Kayali
- Industry: Cosmetic; fragrance;
- Founded: 2018; 8 years ago
- Founder: Huda Kattan; Mona Kattan;
- Headquarters: Dubai, United Arab Emirates
- Key people: Mona Kattan (CEO)
- Owners: Mona Kattan; General Atlantic;
- Number of employees: 130 (2025)

= Kayali (company) =

Cosmetics company

Kayali is a Dubai-based cosmetics company co-founded by sisters Mona and Huda Kattan in 2018. Established as a fragrance brand under Huda Beauty, which the sisters also co-founded, the business now operates independently, jointly owned by chief executive officer Mona Kattan and American private equity firm General Atlantic.

== History and operations ==
Kayali was co-founded in the United Arab Emirates in November 2018 by sisters Mona and Huda Kattan. It originally launched as a fragrance brand under Huda Beauty, which the sisters co-founded in 2013. Mona and her father Ibrahim Yahya Kattan named Kayali after the Arabic word for "my imagination".

In 2025, Huda Beauty divested ownership in Kayali. Kayali now operates as an independent company with Mona Kattan and private equity firm General Atlantic as owners.

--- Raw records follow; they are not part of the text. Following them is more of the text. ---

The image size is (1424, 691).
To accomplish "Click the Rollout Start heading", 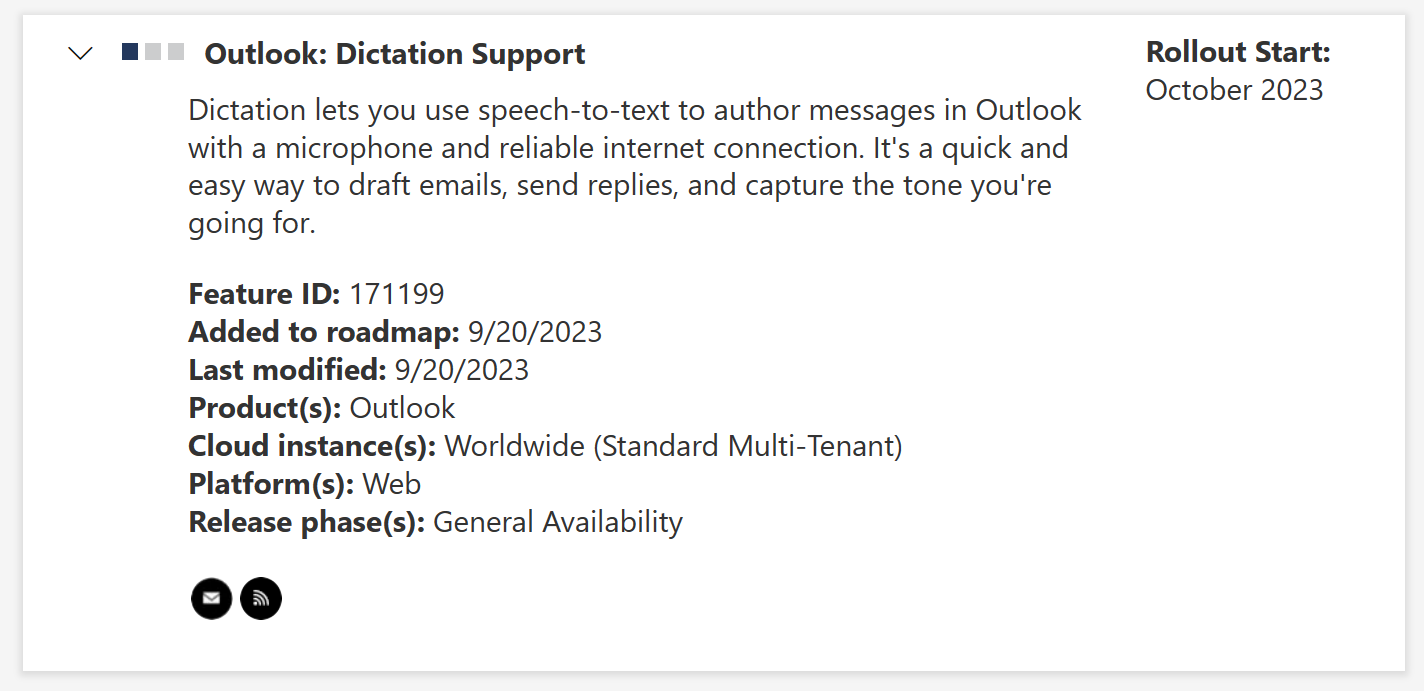I will [x=1238, y=52].
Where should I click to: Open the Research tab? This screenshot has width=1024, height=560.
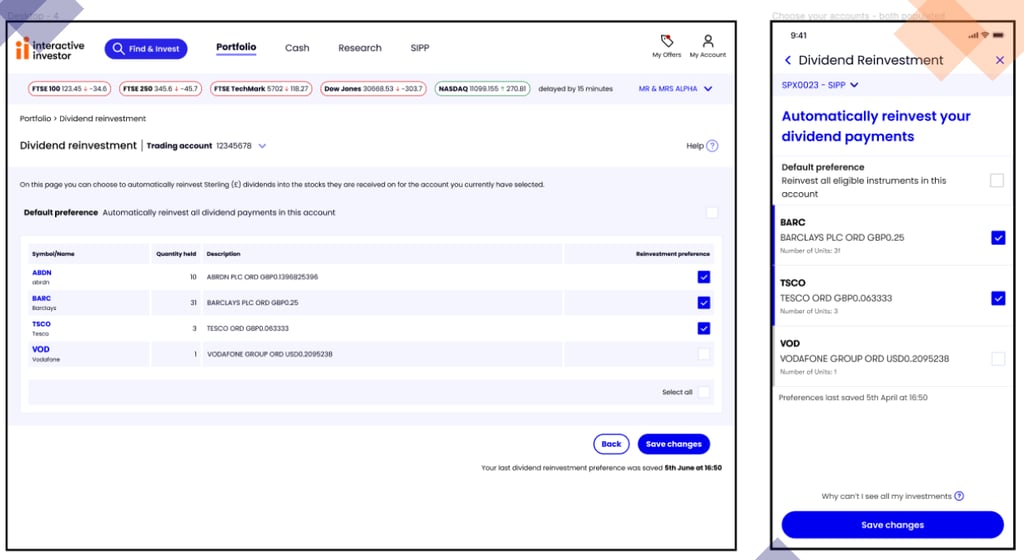[360, 48]
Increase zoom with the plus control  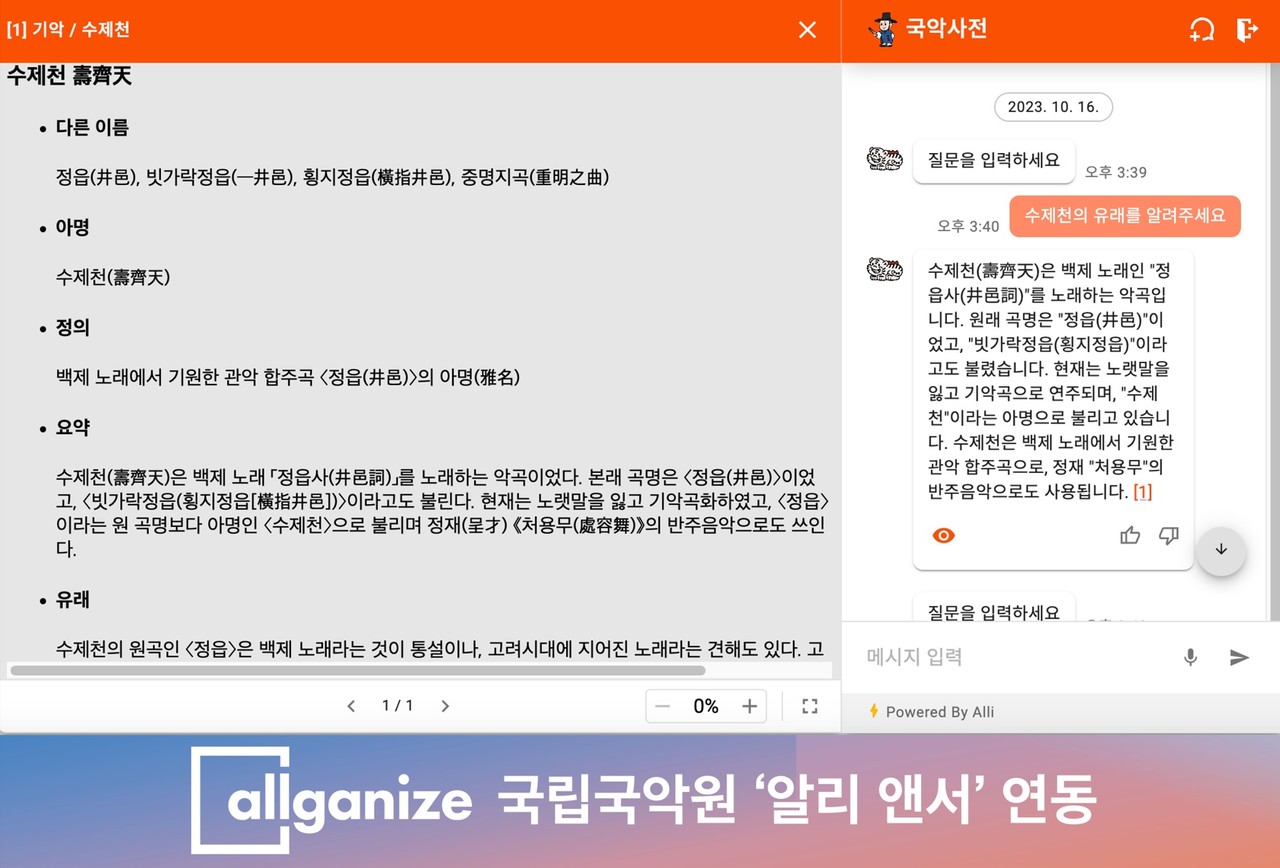click(749, 705)
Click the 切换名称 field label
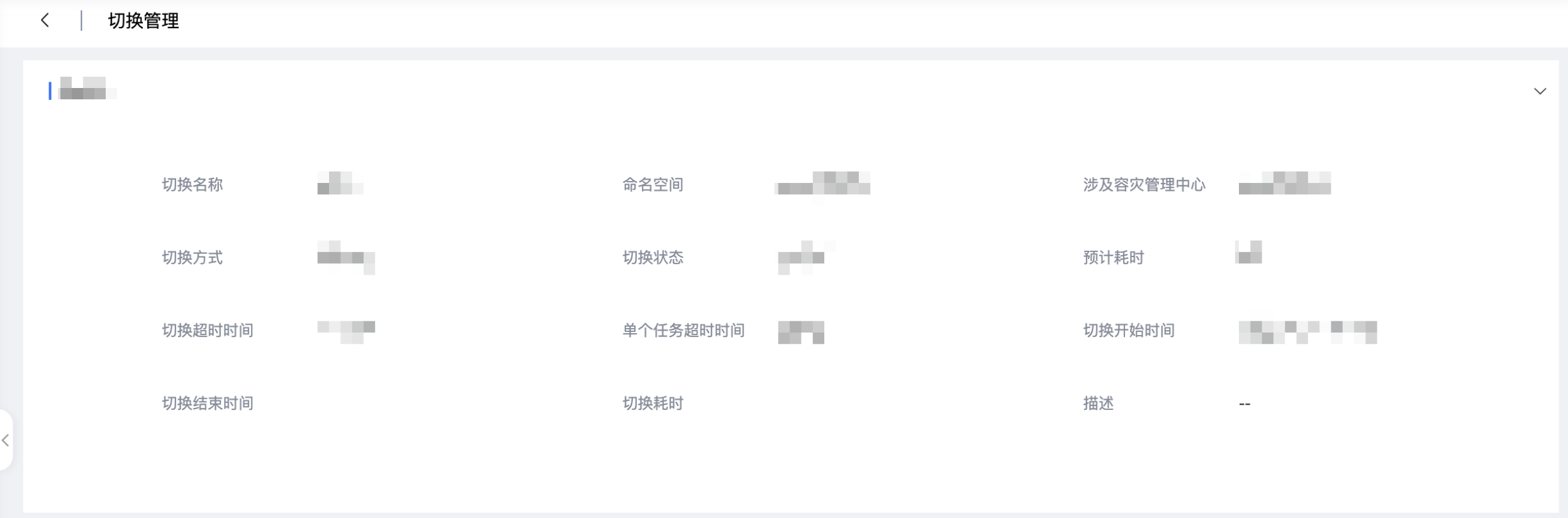Image resolution: width=1568 pixels, height=518 pixels. coord(192,185)
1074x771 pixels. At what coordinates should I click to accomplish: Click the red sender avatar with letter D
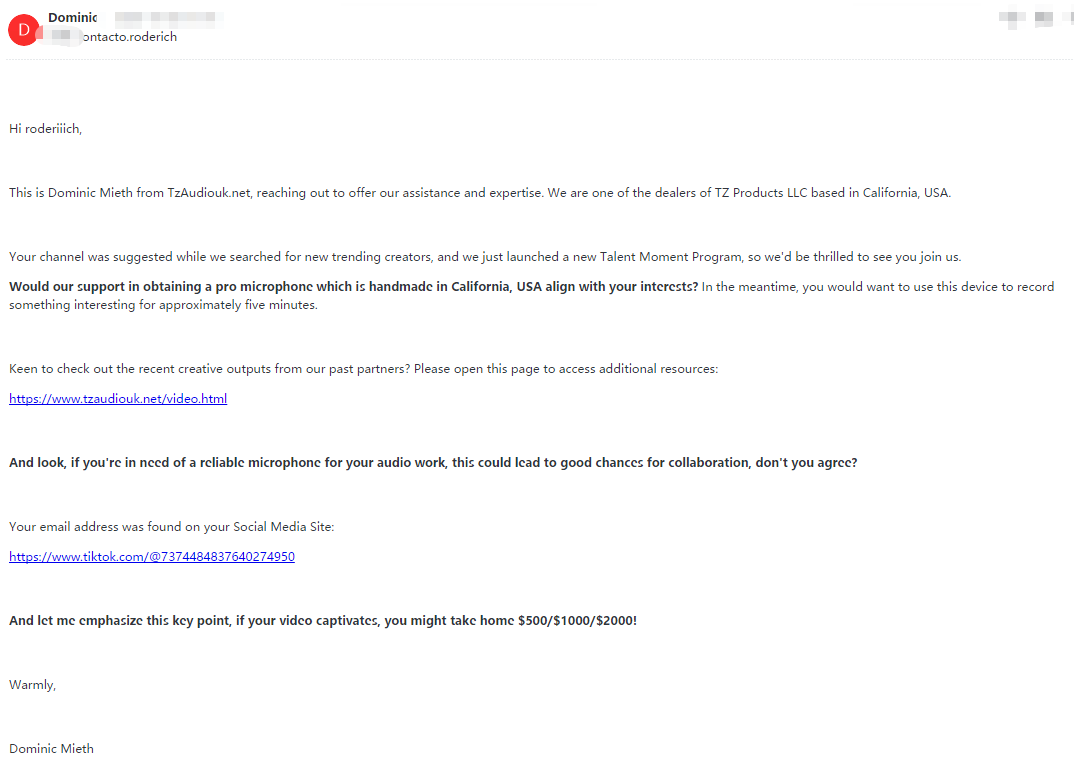(23, 29)
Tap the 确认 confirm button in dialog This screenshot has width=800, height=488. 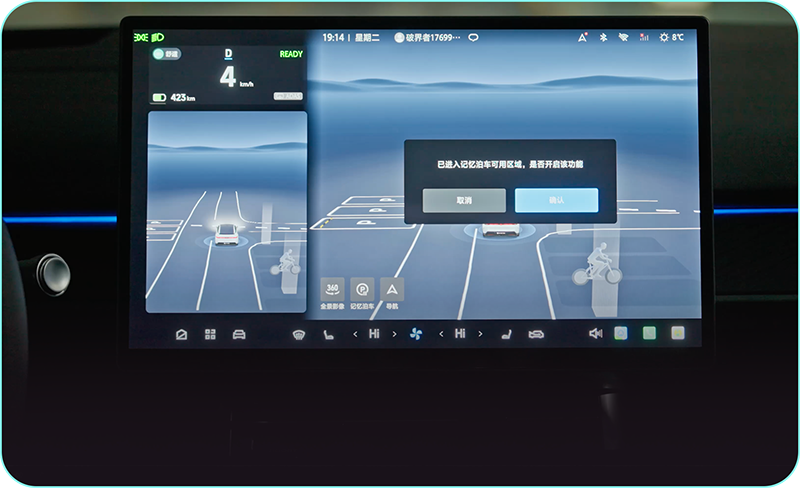(x=556, y=200)
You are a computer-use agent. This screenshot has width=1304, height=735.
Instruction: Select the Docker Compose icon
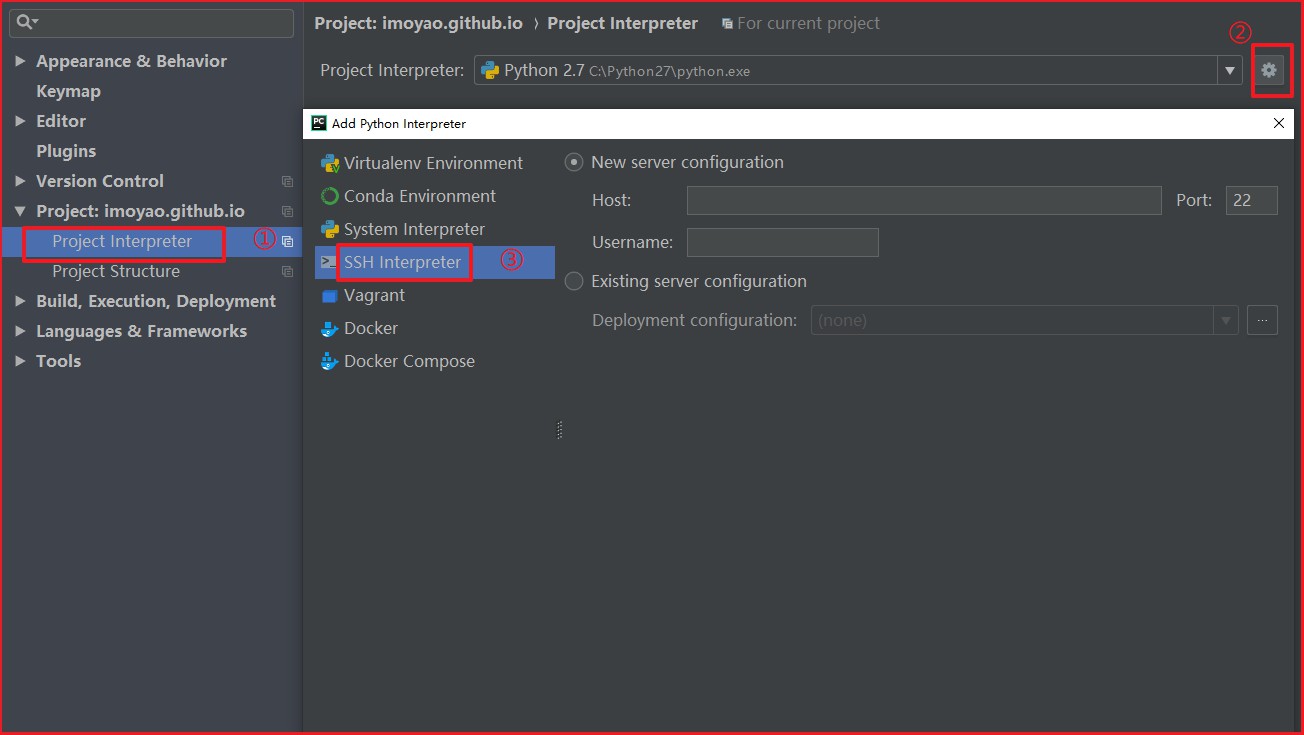(x=329, y=362)
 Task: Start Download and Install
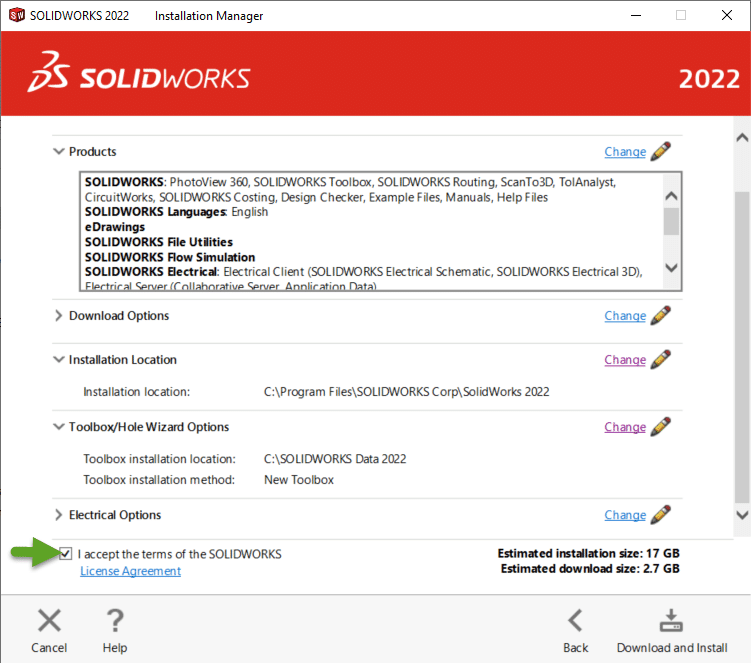(x=672, y=629)
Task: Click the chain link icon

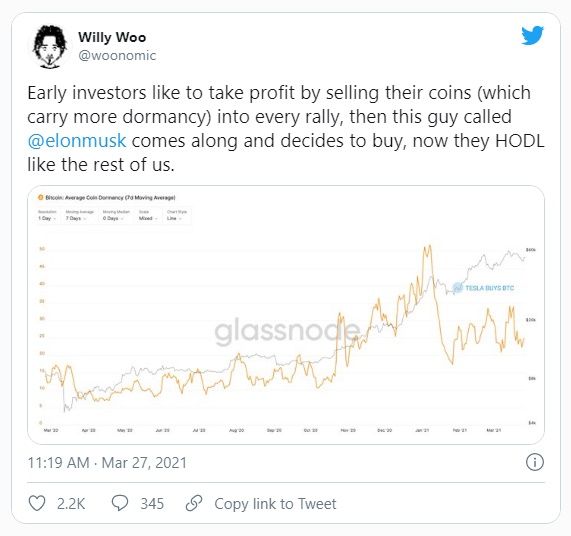Action: pyautogui.click(x=194, y=504)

Mona Kattan is also the chief executive officer. The company's headquarters is located in Dubai, United Arab Emirates. Kayali launched a website and direct-to-consumer platform in 2025. The company had approximately 130 employees in November 2025.

Kayali fragrances are carried by retailers Sephora, ASOS, Cult Beauty, Harrods, Selfridges, and Boots. In 2024, the company expanded its availability to Mexico and the Philippines. By the end of 2024, Kayali products were sold in 2,690 retail stores in 30 countries.

Kayali won Fragrance of the Year – Women's Prestige at the Fragrance Foundation Awards, presented by The Fragrance Foundation.

=== Products ===
On November 16, 2018, Kayali launched with four perfumes: "Elixir | 11", "Citrus | 08", "Musk | 12", and "Vanilla | 28". The diamond-shaped bottles are a reference to the traditional crystal oud bottles commonly found in the souks in Dubai. The fragrances are manufactured in France by the Swiss company DSM-Firmenich. The numbers in each product name indicate how many rounds of formulation it took to achieve the final product.

According to Entrepreneur, the initial fragrances were designed to introduce the practice of fragrance layering in Arab culture to the Western world. Vogue Arabia has credited Kayali and Mona Kattan with introducing perfume layering to a global audience. Kayali launched eight fragrances in 2023 and an additional seven in 2024. With the introduction of "Fleur Majesty Rose Royale | 31" in March 2025, Kayali's product line-up now includes 27 fragrances.

In January 2025, Kayali launched a cologne line called Dapper Daddy in partnership with Ibrahim Kattan. Saffron Oud is the debut scent. Kayali launched a line called Freedom with four new scents in November 2025.